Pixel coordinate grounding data
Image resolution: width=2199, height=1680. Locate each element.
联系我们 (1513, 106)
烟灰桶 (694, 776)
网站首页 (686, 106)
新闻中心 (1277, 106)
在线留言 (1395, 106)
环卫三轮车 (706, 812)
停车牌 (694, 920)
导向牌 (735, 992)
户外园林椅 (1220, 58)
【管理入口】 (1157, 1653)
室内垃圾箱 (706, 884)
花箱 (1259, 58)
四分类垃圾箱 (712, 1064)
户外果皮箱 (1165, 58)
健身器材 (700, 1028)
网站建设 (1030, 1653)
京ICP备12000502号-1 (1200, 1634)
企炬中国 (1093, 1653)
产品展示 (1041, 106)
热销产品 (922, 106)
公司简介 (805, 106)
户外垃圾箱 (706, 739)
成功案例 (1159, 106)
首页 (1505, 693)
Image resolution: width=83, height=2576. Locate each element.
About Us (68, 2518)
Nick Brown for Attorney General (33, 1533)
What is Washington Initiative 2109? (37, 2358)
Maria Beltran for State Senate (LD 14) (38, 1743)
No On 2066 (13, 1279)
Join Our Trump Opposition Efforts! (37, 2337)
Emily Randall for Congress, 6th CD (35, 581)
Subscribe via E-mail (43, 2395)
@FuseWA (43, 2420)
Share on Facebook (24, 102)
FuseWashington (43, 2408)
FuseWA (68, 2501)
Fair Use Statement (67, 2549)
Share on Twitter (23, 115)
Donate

TO DO.
The required answer is the line with "FuseWashington (43, 2408)" plus every line after it to the end of the entries above, transcribed exactly.

TASK SOLUTION.
FuseWashington (43, 2408)
FuseWA (68, 2501)
Fair Use Statement (67, 2549)
Share on Twitter (23, 115)
Donate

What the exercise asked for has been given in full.